新製品は小型のセンサーやバッテリーをフレームの鼻周りに集約した
新製品は小型のセンサーやバッテリーをフレームの鼻周りに集約した
(撮影:日経クロステック)
[画像のクリックで拡大表示]

 2015年発売の旧製品はセンサーやバッテリーが大きく、フレームの鼻周りと耳にかける部分に分散して搭載する必要があった。「大きくて重く、かけ心地が悪いのが課題だった」(田中CEO)。一方、今回の新製品ではセンサーとバッテリーを小型にし、鼻周りに集約。かけ心地が良くなったほか、フレームのデザインを複数用意できた。メガネタイプとして4型、サングラスタイプとして2型を展開し、それぞれ色違いを用意する。
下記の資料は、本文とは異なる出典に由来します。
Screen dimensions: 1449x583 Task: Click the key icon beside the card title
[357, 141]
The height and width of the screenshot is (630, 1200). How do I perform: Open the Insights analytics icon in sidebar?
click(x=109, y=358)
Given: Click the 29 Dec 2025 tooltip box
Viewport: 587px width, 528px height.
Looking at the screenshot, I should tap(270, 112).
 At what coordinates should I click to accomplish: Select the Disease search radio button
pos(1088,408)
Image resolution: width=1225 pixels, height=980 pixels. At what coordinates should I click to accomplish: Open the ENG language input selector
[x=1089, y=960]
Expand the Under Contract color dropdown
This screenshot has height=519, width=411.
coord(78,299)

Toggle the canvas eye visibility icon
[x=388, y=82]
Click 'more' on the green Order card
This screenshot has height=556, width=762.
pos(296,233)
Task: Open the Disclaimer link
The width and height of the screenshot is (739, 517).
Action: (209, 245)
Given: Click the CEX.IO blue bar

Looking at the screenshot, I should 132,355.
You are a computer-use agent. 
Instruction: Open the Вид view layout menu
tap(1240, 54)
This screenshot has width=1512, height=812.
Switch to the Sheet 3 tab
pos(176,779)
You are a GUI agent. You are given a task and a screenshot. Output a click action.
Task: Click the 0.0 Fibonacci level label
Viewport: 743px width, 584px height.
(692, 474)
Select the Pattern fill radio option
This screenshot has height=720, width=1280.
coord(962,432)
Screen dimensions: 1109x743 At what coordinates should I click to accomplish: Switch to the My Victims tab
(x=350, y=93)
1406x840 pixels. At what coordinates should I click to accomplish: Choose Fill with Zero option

 JINS MEMEの価格はタイプによって異なり、例えば度付きのメガネタイプはレンズ代を含んで税込み1万9800円だ。旧製品は当時8%税率の税込みで4万2120円だった。今回は本体の価格を抑えたが、専用アプリに利用料を設ける。アプリの利用料は1年間無料で、2年目以降は1年につき税込み5000円か、1カ月につき税込み500円の自動更新で支払う。